Text -

Tipp 2: „Kill your darlings“. Lassen Sie weg, was nicht Ihrem Ziel dient.

Ich bin selbst nicht erst einmal der Versuchung erlegen, Dinge in meine Rede oder Moderation einzubauen, die ich einfach klasse fand, obwohl sie nicht exakt zum Ziel gepasst haben. Ein Wortspiel, dass das Publikum zwar amüsierte, aber auch von meinem ernsten Anliegen ablenkte. Eine Provokation zum Thema Fleischkonsum, die mich zwar als selbstbewusst, aber wenig einfühlsam erschienen ließ, wo Letzteres eigentlich überzeugender gewesen wäre.

Bereitgestellte Zeilen -
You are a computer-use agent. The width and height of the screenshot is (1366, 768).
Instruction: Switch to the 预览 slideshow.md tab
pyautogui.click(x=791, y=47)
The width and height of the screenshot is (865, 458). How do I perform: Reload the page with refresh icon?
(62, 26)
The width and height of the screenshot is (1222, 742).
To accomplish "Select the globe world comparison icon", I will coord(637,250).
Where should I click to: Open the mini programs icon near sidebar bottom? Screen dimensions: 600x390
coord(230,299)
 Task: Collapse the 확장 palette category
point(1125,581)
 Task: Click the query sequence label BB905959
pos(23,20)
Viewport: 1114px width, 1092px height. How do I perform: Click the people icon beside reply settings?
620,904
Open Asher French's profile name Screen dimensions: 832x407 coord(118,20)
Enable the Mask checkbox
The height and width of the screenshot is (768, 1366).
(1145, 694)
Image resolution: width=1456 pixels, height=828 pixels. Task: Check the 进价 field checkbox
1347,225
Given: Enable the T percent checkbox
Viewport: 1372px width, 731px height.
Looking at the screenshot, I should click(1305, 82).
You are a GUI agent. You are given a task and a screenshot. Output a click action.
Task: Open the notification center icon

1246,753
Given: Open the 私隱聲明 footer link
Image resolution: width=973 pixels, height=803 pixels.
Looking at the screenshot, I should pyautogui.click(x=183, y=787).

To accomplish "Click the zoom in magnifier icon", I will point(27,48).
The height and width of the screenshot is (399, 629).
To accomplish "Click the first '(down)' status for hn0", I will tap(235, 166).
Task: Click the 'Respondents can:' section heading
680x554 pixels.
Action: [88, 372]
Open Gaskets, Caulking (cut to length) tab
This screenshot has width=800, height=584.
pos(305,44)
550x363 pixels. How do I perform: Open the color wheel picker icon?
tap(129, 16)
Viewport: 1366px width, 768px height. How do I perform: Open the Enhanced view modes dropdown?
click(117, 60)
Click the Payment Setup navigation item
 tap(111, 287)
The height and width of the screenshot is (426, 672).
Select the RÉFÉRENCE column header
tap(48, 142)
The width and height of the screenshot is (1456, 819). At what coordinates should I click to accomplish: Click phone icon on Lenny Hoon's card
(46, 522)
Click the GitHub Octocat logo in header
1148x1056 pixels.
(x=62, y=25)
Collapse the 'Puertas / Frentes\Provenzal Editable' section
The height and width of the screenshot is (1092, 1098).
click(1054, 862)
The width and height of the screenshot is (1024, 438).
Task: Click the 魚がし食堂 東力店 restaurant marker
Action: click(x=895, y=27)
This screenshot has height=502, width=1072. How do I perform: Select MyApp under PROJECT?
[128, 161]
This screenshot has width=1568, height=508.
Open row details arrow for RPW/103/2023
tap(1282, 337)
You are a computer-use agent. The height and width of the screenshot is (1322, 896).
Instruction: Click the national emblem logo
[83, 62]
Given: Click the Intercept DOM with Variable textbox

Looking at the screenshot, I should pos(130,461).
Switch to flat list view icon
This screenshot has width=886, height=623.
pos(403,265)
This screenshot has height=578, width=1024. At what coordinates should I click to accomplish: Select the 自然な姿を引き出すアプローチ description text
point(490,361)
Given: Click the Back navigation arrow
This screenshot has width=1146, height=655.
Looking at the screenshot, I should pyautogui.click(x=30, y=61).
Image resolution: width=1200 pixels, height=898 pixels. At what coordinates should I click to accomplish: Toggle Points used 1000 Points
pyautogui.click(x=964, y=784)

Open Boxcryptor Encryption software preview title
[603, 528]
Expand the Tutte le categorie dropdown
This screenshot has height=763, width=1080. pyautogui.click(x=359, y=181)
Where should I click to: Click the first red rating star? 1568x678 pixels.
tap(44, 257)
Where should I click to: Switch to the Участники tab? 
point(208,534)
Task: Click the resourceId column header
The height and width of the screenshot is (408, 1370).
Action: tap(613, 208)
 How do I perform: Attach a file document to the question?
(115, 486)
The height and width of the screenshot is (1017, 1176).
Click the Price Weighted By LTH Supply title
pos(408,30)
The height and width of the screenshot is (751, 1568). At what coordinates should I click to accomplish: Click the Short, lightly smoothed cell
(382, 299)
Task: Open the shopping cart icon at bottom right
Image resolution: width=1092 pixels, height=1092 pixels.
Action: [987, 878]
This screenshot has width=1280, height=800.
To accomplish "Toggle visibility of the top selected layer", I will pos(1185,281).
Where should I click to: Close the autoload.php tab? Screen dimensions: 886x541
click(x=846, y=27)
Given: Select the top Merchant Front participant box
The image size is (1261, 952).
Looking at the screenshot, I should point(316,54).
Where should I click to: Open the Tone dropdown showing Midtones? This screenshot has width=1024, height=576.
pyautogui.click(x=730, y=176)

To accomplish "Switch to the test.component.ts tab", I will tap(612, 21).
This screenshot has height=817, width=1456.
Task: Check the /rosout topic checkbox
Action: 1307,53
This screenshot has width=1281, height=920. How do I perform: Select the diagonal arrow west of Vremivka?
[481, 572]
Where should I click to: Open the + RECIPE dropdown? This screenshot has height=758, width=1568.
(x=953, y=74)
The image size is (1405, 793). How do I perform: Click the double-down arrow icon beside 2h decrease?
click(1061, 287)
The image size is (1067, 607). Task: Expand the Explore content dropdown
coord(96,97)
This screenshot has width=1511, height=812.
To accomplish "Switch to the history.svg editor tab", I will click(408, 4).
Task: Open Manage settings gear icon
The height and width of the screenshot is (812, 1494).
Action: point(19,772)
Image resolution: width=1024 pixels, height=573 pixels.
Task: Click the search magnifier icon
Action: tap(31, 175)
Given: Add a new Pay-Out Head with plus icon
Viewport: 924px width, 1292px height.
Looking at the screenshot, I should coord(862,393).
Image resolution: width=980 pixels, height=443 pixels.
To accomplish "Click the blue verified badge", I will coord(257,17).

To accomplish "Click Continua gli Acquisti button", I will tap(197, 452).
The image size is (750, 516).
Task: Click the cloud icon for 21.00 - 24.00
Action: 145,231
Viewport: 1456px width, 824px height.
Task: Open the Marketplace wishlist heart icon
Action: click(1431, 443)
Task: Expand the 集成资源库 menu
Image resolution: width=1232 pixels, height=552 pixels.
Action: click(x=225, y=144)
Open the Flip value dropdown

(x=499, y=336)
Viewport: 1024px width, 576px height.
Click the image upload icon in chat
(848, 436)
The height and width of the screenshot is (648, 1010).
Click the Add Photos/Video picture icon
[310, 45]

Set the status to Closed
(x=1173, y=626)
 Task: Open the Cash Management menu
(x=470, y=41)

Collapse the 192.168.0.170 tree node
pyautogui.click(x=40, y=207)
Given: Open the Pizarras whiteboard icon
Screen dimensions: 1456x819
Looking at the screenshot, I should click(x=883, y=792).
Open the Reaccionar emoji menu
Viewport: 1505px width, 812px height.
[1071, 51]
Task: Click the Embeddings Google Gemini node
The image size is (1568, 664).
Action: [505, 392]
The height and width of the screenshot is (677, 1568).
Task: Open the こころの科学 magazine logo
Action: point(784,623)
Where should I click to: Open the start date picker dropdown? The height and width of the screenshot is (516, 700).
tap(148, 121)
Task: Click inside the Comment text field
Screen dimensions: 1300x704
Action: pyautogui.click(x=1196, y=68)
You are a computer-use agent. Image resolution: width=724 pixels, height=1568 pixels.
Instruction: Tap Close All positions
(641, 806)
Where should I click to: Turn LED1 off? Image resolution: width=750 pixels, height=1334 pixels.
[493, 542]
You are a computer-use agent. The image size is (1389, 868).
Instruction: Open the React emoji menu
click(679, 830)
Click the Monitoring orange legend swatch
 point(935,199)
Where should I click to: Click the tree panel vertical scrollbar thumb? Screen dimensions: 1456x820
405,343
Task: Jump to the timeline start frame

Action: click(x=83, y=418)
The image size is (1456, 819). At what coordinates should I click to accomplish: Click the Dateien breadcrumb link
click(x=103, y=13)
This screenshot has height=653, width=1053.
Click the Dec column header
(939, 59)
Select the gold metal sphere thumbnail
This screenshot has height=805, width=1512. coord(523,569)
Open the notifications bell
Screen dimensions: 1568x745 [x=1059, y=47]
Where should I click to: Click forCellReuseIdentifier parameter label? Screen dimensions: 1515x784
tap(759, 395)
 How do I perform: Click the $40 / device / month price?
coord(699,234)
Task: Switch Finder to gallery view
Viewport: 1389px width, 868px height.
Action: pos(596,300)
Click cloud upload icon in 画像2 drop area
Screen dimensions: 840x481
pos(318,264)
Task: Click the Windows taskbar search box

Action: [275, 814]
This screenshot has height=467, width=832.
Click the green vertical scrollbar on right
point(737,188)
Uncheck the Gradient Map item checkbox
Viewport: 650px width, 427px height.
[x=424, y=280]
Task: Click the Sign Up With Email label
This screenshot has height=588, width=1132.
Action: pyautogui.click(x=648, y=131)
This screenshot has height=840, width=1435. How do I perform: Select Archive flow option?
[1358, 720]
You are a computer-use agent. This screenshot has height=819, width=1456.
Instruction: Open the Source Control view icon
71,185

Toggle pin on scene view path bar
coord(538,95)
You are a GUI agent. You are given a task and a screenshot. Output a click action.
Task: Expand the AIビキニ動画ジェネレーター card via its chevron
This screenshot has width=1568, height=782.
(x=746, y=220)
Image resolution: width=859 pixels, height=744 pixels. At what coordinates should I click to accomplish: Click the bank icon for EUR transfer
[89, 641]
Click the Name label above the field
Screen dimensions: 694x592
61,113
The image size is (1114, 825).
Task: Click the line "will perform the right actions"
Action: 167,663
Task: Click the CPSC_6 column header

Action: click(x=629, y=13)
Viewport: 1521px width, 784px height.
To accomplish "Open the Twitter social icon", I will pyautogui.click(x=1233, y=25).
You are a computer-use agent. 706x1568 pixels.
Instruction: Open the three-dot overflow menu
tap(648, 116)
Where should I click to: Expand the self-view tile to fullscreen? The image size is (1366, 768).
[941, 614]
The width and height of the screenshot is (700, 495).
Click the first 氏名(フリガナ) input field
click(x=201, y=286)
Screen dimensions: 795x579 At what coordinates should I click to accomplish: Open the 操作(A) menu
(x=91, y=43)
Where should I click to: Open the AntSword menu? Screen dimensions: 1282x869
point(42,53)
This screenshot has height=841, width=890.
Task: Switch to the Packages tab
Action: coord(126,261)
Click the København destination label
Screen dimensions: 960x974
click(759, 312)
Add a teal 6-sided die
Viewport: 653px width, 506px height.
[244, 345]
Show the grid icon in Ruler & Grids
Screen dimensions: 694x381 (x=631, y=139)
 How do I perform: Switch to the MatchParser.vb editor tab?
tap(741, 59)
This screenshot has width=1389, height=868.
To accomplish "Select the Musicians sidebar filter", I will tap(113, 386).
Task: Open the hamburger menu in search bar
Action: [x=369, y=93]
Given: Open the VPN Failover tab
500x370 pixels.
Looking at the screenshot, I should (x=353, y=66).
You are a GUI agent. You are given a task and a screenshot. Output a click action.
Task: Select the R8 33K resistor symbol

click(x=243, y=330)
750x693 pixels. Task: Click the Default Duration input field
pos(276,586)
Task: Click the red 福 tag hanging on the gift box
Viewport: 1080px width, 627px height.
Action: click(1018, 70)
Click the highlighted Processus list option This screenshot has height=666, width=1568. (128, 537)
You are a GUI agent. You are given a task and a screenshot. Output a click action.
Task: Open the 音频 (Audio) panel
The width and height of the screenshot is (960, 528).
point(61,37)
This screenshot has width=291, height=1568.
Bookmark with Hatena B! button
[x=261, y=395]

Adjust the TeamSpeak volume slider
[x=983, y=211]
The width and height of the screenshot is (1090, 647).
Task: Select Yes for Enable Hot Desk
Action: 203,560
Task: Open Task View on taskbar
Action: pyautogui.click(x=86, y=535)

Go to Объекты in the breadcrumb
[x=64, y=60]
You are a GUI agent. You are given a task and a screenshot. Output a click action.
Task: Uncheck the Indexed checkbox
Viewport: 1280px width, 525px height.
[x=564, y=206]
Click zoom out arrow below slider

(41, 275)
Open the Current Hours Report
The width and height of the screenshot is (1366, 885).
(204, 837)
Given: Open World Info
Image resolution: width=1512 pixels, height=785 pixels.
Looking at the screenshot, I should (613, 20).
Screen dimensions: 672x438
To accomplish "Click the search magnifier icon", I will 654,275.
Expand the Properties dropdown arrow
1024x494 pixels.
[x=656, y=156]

Aufgabenstellung - Führen Sie den Text über das Weglassen überflüssiger Inhalte in Reden im Anschluss an seinen letzten Satz fort. Die Zeilen spielen hierfür keine Rolle.

Ergebnis -
Wer etwa bei einer persönlichen Vorstellung vor Publikum offen und ehrlich Dinge aus seinem Leben aufzählt, auf die er selbst zufrieden und glücklich zurückblickt, läuft Gefahr, dass er damit das Publikum verprellt, etwa wenn die Leute mit diesen Erlebnissen oder Erfolgen nicht mithalten können. Fragen Sie sich immer: Wie profitieren Sie mit Ihrem Anliegen davon, dass das Publikum jetzt diese Fakten zu hören bekommt?

Die Rednerin, die kühl analysierend auftritt, kann sich selbst im Weg stehen, wenn sie eigentlich die Herzen des Publikums erreichen will, der quietschfidele Witzbold auch, wenn es eigentlich darum geht, als trockener Experte seriöse Zahlen und Fakten abzuliefern.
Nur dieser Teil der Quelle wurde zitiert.